Items taken from a dataset:
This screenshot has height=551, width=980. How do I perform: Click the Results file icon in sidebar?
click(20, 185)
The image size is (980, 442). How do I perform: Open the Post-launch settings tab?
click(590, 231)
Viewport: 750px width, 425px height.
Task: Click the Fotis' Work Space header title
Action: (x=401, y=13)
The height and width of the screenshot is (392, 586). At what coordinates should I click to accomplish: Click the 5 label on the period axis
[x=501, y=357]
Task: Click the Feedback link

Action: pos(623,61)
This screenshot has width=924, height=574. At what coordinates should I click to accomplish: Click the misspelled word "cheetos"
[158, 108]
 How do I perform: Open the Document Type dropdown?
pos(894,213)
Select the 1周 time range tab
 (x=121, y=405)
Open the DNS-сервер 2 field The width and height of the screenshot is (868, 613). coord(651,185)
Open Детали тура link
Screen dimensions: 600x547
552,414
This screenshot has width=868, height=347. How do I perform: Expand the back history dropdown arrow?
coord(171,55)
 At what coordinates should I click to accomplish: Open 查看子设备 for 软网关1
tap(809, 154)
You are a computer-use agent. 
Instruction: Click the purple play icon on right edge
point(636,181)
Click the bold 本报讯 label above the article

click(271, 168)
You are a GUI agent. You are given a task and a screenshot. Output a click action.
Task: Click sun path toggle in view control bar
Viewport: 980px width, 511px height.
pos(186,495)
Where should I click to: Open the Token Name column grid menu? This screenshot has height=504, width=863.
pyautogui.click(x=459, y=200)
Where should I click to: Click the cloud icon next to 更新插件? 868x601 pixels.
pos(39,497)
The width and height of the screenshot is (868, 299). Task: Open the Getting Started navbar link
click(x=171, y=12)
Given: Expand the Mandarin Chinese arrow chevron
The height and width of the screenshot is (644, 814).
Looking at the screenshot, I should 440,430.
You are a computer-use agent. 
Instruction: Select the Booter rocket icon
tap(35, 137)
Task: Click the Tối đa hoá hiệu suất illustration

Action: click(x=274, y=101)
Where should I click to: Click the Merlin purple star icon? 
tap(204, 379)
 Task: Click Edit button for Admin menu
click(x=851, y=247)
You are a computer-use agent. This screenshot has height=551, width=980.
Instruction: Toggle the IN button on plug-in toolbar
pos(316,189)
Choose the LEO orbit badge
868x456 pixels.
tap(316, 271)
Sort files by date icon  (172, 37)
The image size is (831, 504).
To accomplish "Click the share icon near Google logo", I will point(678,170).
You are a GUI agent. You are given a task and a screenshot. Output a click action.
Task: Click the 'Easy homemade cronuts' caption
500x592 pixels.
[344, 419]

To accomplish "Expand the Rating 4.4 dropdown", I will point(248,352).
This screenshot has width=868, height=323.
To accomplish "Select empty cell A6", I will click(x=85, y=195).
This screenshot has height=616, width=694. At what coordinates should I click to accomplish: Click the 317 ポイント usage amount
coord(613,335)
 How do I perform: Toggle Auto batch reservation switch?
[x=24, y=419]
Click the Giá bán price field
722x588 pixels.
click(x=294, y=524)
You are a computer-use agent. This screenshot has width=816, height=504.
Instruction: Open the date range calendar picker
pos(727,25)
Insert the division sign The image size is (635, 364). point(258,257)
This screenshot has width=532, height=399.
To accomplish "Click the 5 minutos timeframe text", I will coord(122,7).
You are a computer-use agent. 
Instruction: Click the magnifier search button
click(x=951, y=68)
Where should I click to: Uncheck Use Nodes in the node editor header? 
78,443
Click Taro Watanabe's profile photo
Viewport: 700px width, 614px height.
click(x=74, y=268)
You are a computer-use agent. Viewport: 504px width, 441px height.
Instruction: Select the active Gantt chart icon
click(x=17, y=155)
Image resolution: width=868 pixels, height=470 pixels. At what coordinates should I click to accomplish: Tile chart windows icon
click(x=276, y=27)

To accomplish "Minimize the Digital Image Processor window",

→ **Task description**:
Please rewrite every line of the records above as a numbered list, leaving out the blank lines.

→ **Answer to this problem**:
1. This screenshot has height=551, width=980. How do I perform: Click the Results file icon in sidebar?
2. click(20, 185)
3. The image size is (980, 442). How do I perform: Open the Post-launch settings tab?
4. click(590, 231)
5. Viewport: 750px width, 425px height.
6. Task: Click the Fotis' Work Space header title
7. Action: (x=401, y=13)
8. The height and width of the screenshot is (392, 586). At what coordinates should I click to accomplish: Click the 5 label on the period axis
9. [x=501, y=357]
10. Task: Click the Feedback link
11. Action: pos(623,61)
12. This screenshot has width=924, height=574. At what coordinates should I click to accomplish: Click the misspelled word "cheetos"
13. [158, 108]
14.  How do I perform: Open the Document Type dropdown?
15. pos(894,213)
16. Select the 1周 time range tab
17.  (x=121, y=405)
18. Open the DNS-сервер 2 field The width and height of the screenshot is (868, 613). coord(651,185)
19. Open Детали тура link
20. Screen dimensions: 600x547
21. 552,414
22. This screenshot has width=868, height=347. How do I perform: Expand the back history dropdown arrow?
23. coord(171,55)
24.  At what coordinates should I click to accomplish: Open 查看子设备 for 软网关1
25. tap(809, 154)
26. You are a computer-use agent. 
27. Instruction: Click the purple play icon on right edge
28. point(636,181)
29. Click the bold 本报讯 label above the article
30. click(271, 168)
31. You are a GUI agent. You are given a task and a screenshot. Output a click action.
32. Task: Click sun path toggle in view control bar
33. Viewport: 980px width, 511px height.
34. pos(186,495)
35. Where should I click to: Open the Token Name column grid menu? This screenshot has height=504, width=863.
36. pyautogui.click(x=459, y=200)
37. Where should I click to: Click the cloud icon next to 更新插件? 868x601 pixels.
38. pos(39,497)
39. The width and height of the screenshot is (868, 299). Task: Open the Getting Started navbar link
40. click(x=171, y=12)
41. Given: Expand the Mandarin Chinese arrow chevron
42. The height and width of the screenshot is (644, 814).
43. Looking at the screenshot, I should 440,430.
44. You are a computer-use agent. 
45. Instruction: Select the Booter rocket icon
46. tap(35, 137)
47. Task: Click the Tối đa hoá hiệu suất illustration
48. Action: click(x=274, y=101)
49. Where should I click to: Click the Merlin purple star icon? 
50. tap(204, 379)
51.  Task: Click Edit button for Admin menu
52. click(x=851, y=247)
53. You are a computer-use agent. This screenshot has height=551, width=980.
54. Instruction: Toggle the IN button on plug-in toolbar
55. pos(316,189)
56. Choose the LEO orbit badge
57. 868x456 pixels.
58. tap(316, 271)
59. Sort files by date icon  (172, 37)
60. The image size is (831, 504).
61. To accomplish "Click the share icon near Google logo", I will point(678,170).
62. You are a GUI agent. You are given a task and a screenshot. Output a click action.
63. Task: Click the 'Easy homemade cronuts' caption
64. 500x592 pixels.
65. [344, 419]
66. To accomplish "Expand the Rating 4.4 dropdown", I will point(248,352).
67. This screenshot has width=868, height=323.
68. To accomplish "Select empty cell A6", I will click(x=85, y=195).
69. This screenshot has height=616, width=694. At what coordinates should I click to accomplish: Click the 317 ポイント usage amount
70. coord(613,335)
71.  How do I perform: Toggle Auto batch reservation switch?
72. [x=24, y=419]
73. Click the Giá bán price field
74. 722x588 pixels.
75. click(x=294, y=524)
76. You are a computer-use agent. This screenshot has width=816, height=504.
77. Instruction: Open the date range calendar picker
78. pos(727,25)
79. Insert the division sign The image size is (635, 364). point(258,257)
80. This screenshot has width=532, height=399.
81. To accomplish "Click the 5 minutos timeframe text", I will coord(122,7).
82. You are a computer-use agent. 
83. Instruction: Click the magnifier search button
84. click(x=951, y=68)
85. Where should I click to: Uncheck Use Nodes in the node editor header? 
86. 78,443
87. Click Taro Watanabe's profile photo
88. Viewport: 700px width, 614px height.
89. click(x=74, y=268)
90. You are a computer-use agent. Viewport: 504px width, 441px height.
91. Instruction: Select the active Gantt chart icon
92. click(x=17, y=155)
93. Image resolution: width=868 pixels, height=470 pixels. At what coordinates should I click to accomplish: Tile chart windows icon
94. click(x=276, y=27)
95. To accomplish "Minimize the Digital Image Processor window",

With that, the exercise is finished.